Es kommen Gefühle vor, die dieses Ungeliebtsein auf mein Empfinden mir selbst gegenüber projizieren, ein Annehmen der eigenen Person ist in solchen Momenten praktisch nicht möglich. Ein Recht auf Festbeißen scheint dann weit weg. Ich bin von meiner Veranlagung her weder Masochist noch Sadist, neige in solchen Momenten aber sehr zu einem solchen "Spiel" mit mir selber. Irgendwann kommt dann wieder ein Punkt, der die Sinnfrage einfach in Frage stellt und auch direkt und frech "fragt": "Und - willst du Dich umbringen? Nein, dann sieh zu, dass Du das Beste aus Deinem Leben machst!" Und dann geht es wieder.
Weiter.

Aber ich möchte natürlich auch Verbesserungen sehen. Schritte, die ich gegangen bin, sollen dahin führen.
Die gibt es, aber oft dauert es mir - gefühlt - einfach alles zu lange. Ich habe zwar einen langen Atem, aber bin auch jemand, der gerne zeitnah schon Erfolge sehen möchte. Ein bisschen schwierig zu vereinbaren.

=====

▶ **AUFGABE 1**:
Beantworte zum Text über das Ungeliebtsein:
(a) Was ist die schreibende Person von ihrer Veranlagung her nicht?
(b) Was scheint in solchen Momenten weit weg?
(c) Was hat die schreibende Person nach eigener Aussage, obwohl sie gern zeitnah Erfolge sieht?
▶ **AUFGABE 2**:
Gib aus dem Text über das Ungeliebtsein einen Abschnitt wortgetreu wieder: Beginne bei den Worten „Es kommen Gefühle“ und höre nach „sollen dahin führen.“ auf.
▶ **AUFGABE 3**:
Setze den Text über das Ungeliebtsein im Anschluss an seinen letzten Satz fort.
Die anschließenden Zeilen sind eigenständiges Material ohne Bezug zum Text.

▶ **ANGEZEIGTE ZEILEN**:
=====

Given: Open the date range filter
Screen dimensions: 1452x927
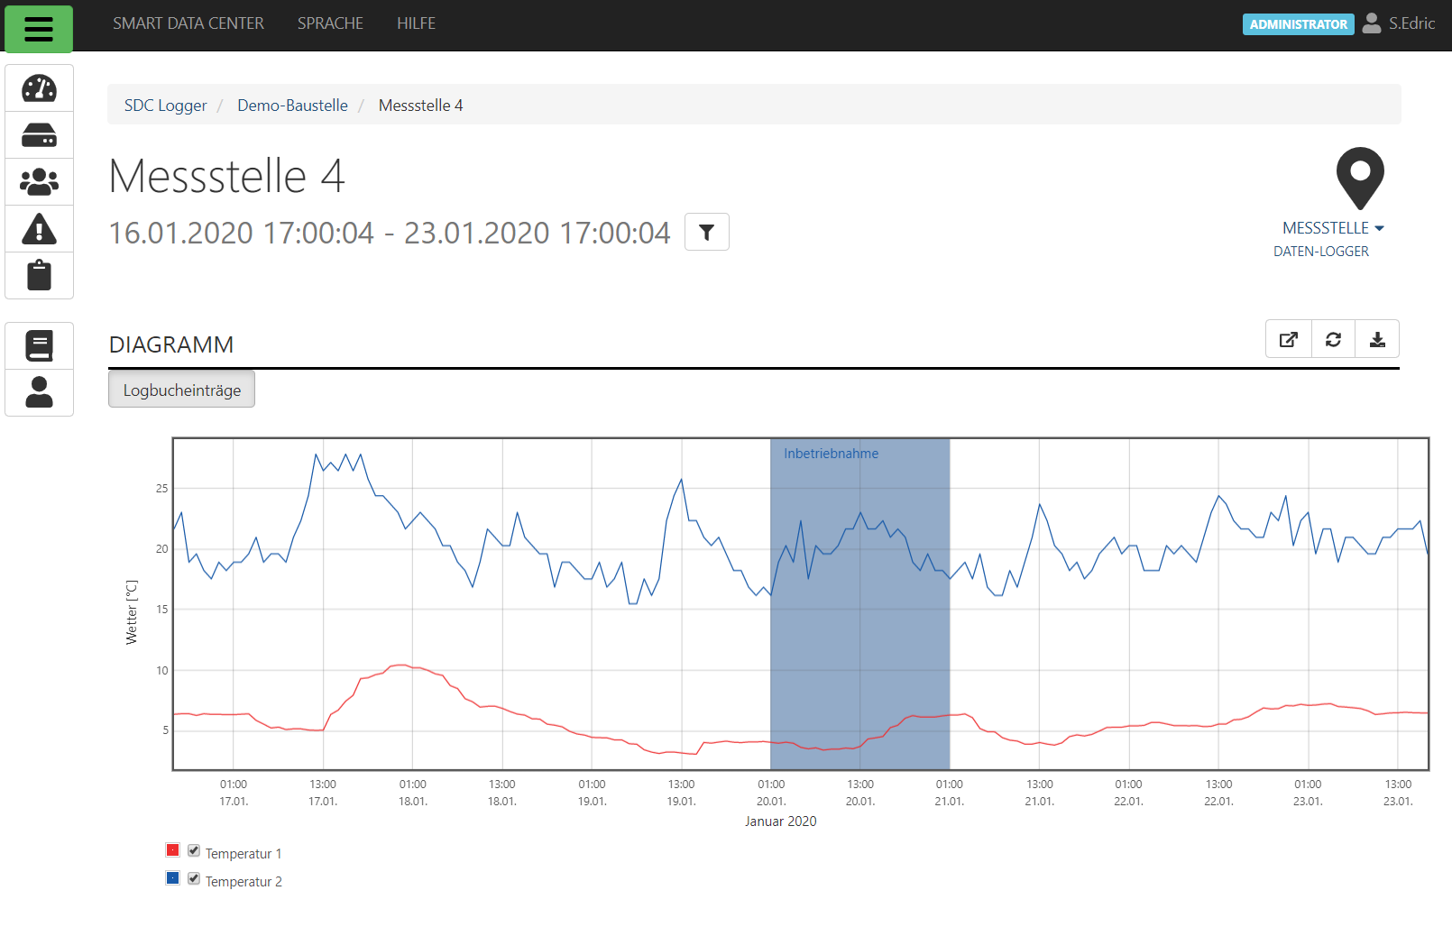Looking at the screenshot, I should (x=706, y=232).
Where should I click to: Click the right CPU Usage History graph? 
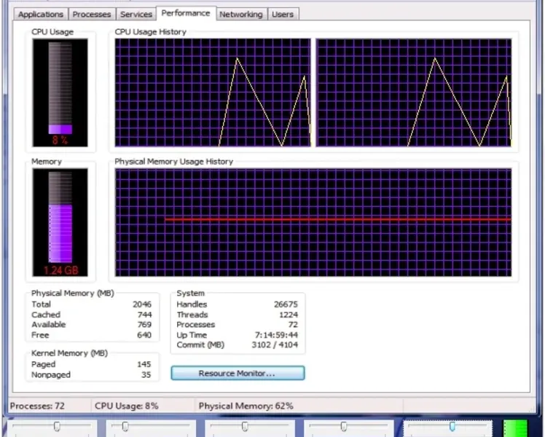(413, 92)
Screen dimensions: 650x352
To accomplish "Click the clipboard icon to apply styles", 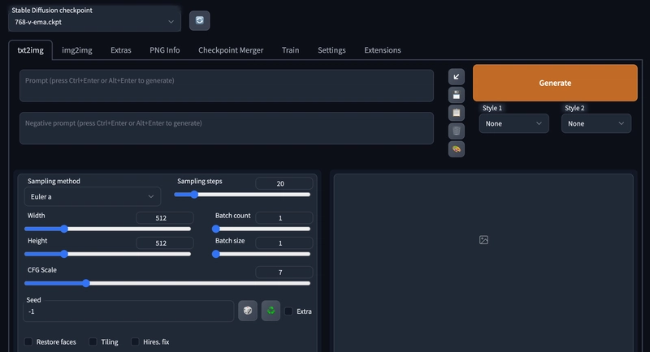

=====

▶ **ANTWORT 1**:
(a) Weder Masochist noch Sadist.
(b) Ein Recht auf Festbeißen.
(c) Einen langen Atem.

▶ **ANTWORT 2**:
Es kommen Gefühle vor, die dieses Ungeliebtsein auf mein Empfinden mir selbst gegenüber projizieren, ein Annehmen der eigenen Person ist in solchen Momenten praktisch nicht möglich. Ein Recht auf Festbeißen scheint dann weit weg. Ich bin von meiner Veranlagung her weder Masochist noch Sadist, neige in solchen Momenten aber sehr zu einem solchen "Spiel" mit mir selber. Irgendwann kommt dann wieder ein Punkt, der die Sinnfrage einfach in Frage stellt und auch direkt und frech "fragt": "Und - willst du Dich umbringen? Nein, dann sieh zu, dass Du das Beste aus Deinem Leben machst!" Und dann geht es wieder.
Weiter.

Aber ich möchte natürlich auch Verbesserungen sehen. Schritte, die ich gegangen bin, sollen dahin führen.

▶ **ANTWORT 3**:
Insgesamt könnte ich auch ein wenig geduldiger, sanfter und lieber mit mir selber sein. Früher konnte ich nicht mal lange weinen, irgendwann kam immer so ein Moment von, nee, jetzt reiß Dich mal zusammen.
Da ist etwas in Gang gekommen, was auf jeden Fall eine nettere Behandlung meiner selbst verspricht. ;-)

Das Schreiben darüber in meinem Blog hat mir sehr dabei geholfen. Es ist wie ein öffentliches Versprechen, das man sich selber gibt. Nicht alles gelingt, was man sich vornimmt, nicht alles hält man durch.
Aber ich bin auf dem Weg zu mir selber, auf eine Weise wie ich es mir nie vorgestellt hatte.

"Achten Sie auf sich."

Ein mehrdeutiger, sehr passender Rat. Danke dafür!

Auch dass Sie hier lesen, freut mich sehr -
ich hatte öfter darüber nachgedacht, inwieweit die Blogger hier untereinander lesen.

Danke, sturmfrau, für Ihr MitSchreiben !!!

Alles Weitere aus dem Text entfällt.